▶ Task inputs
====

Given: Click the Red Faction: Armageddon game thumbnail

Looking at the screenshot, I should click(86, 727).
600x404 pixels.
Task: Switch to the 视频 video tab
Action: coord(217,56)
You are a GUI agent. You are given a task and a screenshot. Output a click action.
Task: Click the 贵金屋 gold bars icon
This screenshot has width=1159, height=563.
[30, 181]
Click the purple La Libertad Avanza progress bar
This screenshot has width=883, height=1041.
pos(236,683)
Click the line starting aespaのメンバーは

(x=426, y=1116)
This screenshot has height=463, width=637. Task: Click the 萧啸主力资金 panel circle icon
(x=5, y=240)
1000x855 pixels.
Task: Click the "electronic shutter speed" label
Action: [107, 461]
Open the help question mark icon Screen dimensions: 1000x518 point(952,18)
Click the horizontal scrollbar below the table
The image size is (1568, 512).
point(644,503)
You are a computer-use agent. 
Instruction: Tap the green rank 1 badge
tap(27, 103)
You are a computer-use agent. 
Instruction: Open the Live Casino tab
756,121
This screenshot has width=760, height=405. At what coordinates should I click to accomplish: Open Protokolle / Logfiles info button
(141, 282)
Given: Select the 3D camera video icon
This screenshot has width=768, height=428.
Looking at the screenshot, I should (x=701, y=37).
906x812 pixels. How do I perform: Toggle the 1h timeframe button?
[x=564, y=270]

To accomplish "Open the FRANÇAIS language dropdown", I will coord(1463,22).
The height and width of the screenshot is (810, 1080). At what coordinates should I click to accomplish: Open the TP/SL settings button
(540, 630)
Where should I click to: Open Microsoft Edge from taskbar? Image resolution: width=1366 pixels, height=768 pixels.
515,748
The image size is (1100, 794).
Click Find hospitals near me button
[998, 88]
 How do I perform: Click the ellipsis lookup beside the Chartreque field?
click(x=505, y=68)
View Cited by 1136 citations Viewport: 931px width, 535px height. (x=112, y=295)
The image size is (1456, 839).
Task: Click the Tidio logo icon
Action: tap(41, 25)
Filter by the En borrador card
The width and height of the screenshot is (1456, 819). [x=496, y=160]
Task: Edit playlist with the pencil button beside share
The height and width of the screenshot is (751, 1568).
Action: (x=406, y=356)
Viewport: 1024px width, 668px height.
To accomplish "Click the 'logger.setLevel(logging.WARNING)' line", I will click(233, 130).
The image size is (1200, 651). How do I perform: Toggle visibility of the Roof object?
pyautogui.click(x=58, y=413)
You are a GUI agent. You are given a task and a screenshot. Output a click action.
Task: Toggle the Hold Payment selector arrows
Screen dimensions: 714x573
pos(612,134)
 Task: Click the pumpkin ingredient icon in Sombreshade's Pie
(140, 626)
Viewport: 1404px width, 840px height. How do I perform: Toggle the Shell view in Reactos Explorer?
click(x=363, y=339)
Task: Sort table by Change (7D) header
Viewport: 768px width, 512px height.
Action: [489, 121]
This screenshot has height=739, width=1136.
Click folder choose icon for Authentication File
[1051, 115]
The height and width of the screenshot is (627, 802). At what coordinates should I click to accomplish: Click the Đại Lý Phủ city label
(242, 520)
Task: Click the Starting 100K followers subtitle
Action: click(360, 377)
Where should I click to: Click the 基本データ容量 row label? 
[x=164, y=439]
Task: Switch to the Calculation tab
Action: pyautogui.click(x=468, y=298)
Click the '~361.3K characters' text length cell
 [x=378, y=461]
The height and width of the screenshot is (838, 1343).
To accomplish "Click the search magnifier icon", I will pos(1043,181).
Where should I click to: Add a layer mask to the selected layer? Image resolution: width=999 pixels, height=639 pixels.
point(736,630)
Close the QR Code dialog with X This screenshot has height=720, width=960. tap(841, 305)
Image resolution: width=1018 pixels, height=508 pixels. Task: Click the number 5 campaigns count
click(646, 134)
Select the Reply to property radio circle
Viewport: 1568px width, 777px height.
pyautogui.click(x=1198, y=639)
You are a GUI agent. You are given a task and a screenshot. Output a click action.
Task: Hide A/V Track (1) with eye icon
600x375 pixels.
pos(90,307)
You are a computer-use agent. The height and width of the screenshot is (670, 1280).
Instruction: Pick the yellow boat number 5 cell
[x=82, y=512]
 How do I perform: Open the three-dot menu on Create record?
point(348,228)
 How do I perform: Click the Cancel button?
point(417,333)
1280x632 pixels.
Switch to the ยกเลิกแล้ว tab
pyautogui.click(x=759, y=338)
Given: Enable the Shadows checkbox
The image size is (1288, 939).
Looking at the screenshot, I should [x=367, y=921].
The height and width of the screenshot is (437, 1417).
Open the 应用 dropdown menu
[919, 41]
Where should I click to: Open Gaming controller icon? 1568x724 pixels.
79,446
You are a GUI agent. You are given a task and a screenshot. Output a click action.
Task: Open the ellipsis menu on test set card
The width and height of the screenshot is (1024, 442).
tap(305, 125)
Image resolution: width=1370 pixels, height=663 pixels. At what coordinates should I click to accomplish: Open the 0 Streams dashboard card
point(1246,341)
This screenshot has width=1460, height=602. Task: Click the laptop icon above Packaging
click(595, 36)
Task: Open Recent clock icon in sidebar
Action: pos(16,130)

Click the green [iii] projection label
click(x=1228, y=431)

====

▶ Exercise description
Nothing is to be left out, and every entry is to be transcribed exactly.

▶ Task solution
Given: Click the Red Faction: Armageddon game thumbnail

Looking at the screenshot, I should click(86, 727).
600x404 pixels.
Task: Switch to the 视频 video tab
Action: coord(217,56)
You are a GUI agent. You are given a task and a screenshot. Output a click action.
Task: Click the 贵金屋 gold bars icon
This screenshot has width=1159, height=563.
[30, 181]
Click the purple La Libertad Avanza progress bar
This screenshot has width=883, height=1041.
pos(236,683)
Click the line starting aespaのメンバーは

(x=426, y=1116)
This screenshot has height=463, width=637. Task: Click the 萧啸主力资金 panel circle icon
(x=5, y=240)
1000x855 pixels.
Task: Click the "electronic shutter speed" label
Action: [107, 461]
Open the help question mark icon Screen dimensions: 1000x518 point(952,18)
Click the horizontal scrollbar below the table
The image size is (1568, 512).
point(644,503)
You are a computer-use agent. 
Instruction: Tap the green rank 1 badge
tap(27, 103)
You are a computer-use agent. 
Instruction: Open the Live Casino tab
756,121
This screenshot has width=760, height=405. At what coordinates should I click to accomplish: Open Protokolle / Logfiles info button
(141, 282)
Given: Select the 3D camera video icon
This screenshot has width=768, height=428.
Looking at the screenshot, I should (x=701, y=37).
906x812 pixels. How do I perform: Toggle the 1h timeframe button?
[x=564, y=270]

To accomplish "Open the FRANÇAIS language dropdown", I will coord(1463,22).
The height and width of the screenshot is (810, 1080). At what coordinates should I click to accomplish: Open the TP/SL settings button
(540, 630)
Where should I click to: Open Microsoft Edge from taskbar? Image resolution: width=1366 pixels, height=768 pixels.
515,748
The image size is (1100, 794).
Click Find hospitals near me button
[998, 88]
 How do I perform: Click the ellipsis lookup beside the Chartreque field?
click(x=505, y=68)
View Cited by 1136 citations Viewport: 931px width, 535px height. (x=112, y=295)
The image size is (1456, 839).
Task: Click the Tidio logo icon
Action: tap(41, 25)
Filter by the En borrador card
The width and height of the screenshot is (1456, 819). [x=496, y=160]
Task: Edit playlist with the pencil button beside share
The height and width of the screenshot is (751, 1568).
Action: (x=406, y=356)
Viewport: 1024px width, 668px height.
To accomplish "Click the 'logger.setLevel(logging.WARNING)' line", I will click(233, 130).
The image size is (1200, 651). How do I perform: Toggle visibility of the Roof object?
pyautogui.click(x=58, y=413)
You are a GUI agent. You are given a task and a screenshot. Output a click action.
Task: Toggle the Hold Payment selector arrows
Screen dimensions: 714x573
pos(612,134)
 Task: Click the pumpkin ingredient icon in Sombreshade's Pie
(140, 626)
Viewport: 1404px width, 840px height. How do I perform: Toggle the Shell view in Reactos Explorer?
click(x=363, y=339)
Task: Sort table by Change (7D) header
Viewport: 768px width, 512px height.
Action: [489, 121]
This screenshot has height=739, width=1136.
Click folder choose icon for Authentication File
[1051, 115]
The height and width of the screenshot is (627, 802). At what coordinates should I click to accomplish: Click the Đại Lý Phủ city label
(242, 520)
Task: Click the Starting 100K followers subtitle
Action: click(360, 377)
Where should I click to: Click the 基本データ容量 row label? 
[x=164, y=439]
Task: Switch to the Calculation tab
Action: pyautogui.click(x=468, y=298)
Click the '~361.3K characters' text length cell
 [x=378, y=461]
The height and width of the screenshot is (838, 1343).
To accomplish "Click the search magnifier icon", I will pos(1043,181).
Where should I click to: Add a layer mask to the selected layer? Image resolution: width=999 pixels, height=639 pixels.
point(736,630)
Close the QR Code dialog with X This screenshot has height=720, width=960. tap(841, 305)
Image resolution: width=1018 pixels, height=508 pixels. Task: Click the number 5 campaigns count
click(646, 134)
Select the Reply to property radio circle
Viewport: 1568px width, 777px height.
pyautogui.click(x=1198, y=639)
You are a GUI agent. You are given a task and a screenshot. Output a click action.
Task: Hide A/V Track (1) with eye icon
600x375 pixels.
pos(90,307)
You are a computer-use agent. The height and width of the screenshot is (670, 1280).
Instruction: Pick the yellow boat number 5 cell
[x=82, y=512]
 How do I perform: Open the three-dot menu on Create record?
point(348,228)
 How do I perform: Click the Cancel button?
point(417,333)
1280x632 pixels.
Switch to the ยกเลิกแล้ว tab
pyautogui.click(x=759, y=338)
Given: Enable the Shadows checkbox
The image size is (1288, 939).
Looking at the screenshot, I should [x=367, y=921].
The height and width of the screenshot is (437, 1417).
Open the 应用 dropdown menu
[919, 41]
Where should I click to: Open Gaming controller icon? 1568x724 pixels.
79,446
You are a GUI agent. You are given a task and a screenshot. Output a click action.
Task: Open the ellipsis menu on test set card
The width and height of the screenshot is (1024, 442).
tap(305, 125)
Image resolution: width=1370 pixels, height=663 pixels. At what coordinates should I click to accomplish: Open the 0 Streams dashboard card
point(1246,341)
This screenshot has width=1460, height=602. Task: Click the laptop icon above Packaging
click(595, 36)
Task: Open Recent clock icon in sidebar
Action: pos(16,130)

Click the green [iii] projection label
click(x=1228, y=431)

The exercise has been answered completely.